**Exercise details**.
Can you quote, word for word, every line from the first line of the records below through the line containing "Esporte (36, 60)", and nothing else?

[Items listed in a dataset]

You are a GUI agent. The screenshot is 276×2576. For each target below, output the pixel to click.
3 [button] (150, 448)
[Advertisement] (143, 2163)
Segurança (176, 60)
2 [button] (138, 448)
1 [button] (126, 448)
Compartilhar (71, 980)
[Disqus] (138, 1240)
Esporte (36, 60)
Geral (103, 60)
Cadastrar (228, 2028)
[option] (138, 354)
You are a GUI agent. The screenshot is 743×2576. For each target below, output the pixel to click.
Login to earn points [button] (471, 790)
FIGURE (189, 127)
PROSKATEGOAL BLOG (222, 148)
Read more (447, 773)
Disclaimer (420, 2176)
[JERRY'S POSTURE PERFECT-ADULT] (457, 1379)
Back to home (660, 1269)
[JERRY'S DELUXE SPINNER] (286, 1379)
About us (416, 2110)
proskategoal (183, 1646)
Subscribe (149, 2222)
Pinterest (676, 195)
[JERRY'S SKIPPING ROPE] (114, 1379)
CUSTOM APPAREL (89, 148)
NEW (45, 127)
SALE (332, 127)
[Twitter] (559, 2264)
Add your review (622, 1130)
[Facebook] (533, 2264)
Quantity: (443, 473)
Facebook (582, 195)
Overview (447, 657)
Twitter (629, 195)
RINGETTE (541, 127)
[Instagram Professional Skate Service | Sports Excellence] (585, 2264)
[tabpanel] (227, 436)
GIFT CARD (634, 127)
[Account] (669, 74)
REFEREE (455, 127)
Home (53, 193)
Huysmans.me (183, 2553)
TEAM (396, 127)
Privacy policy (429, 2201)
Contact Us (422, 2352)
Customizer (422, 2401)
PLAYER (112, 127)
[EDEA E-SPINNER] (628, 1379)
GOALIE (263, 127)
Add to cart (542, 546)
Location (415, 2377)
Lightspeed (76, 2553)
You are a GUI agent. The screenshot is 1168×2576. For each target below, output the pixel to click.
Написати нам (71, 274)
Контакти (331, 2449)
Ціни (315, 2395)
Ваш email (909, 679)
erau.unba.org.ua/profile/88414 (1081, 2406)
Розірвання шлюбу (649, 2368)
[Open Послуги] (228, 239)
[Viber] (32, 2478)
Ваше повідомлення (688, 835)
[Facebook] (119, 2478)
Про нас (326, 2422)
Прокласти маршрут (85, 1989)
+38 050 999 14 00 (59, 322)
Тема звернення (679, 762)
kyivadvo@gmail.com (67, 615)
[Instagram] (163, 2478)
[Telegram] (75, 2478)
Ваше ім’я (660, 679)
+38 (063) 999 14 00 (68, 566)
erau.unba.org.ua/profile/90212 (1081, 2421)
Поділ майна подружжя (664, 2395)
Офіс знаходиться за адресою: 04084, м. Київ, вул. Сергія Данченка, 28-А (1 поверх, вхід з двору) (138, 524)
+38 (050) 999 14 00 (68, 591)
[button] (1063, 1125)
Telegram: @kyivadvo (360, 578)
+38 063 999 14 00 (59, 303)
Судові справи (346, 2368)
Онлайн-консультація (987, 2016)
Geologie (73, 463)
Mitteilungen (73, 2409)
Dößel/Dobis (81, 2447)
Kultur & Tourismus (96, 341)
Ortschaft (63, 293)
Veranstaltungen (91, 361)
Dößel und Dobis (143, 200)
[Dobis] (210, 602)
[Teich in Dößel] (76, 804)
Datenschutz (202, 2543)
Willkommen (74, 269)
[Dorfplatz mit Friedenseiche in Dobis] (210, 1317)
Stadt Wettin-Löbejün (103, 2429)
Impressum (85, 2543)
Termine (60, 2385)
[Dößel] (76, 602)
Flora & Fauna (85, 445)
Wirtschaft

**Answer section**.
You are a GUI agent. The screenshot is 276×2576. For each target below, output the pixel to click.
3 [button] (150, 448)
[Advertisement] (143, 2163)
Segurança (176, 60)
2 [button] (138, 448)
1 [button] (126, 448)
Compartilhar (71, 980)
[Disqus] (138, 1240)
Esporte (36, 60)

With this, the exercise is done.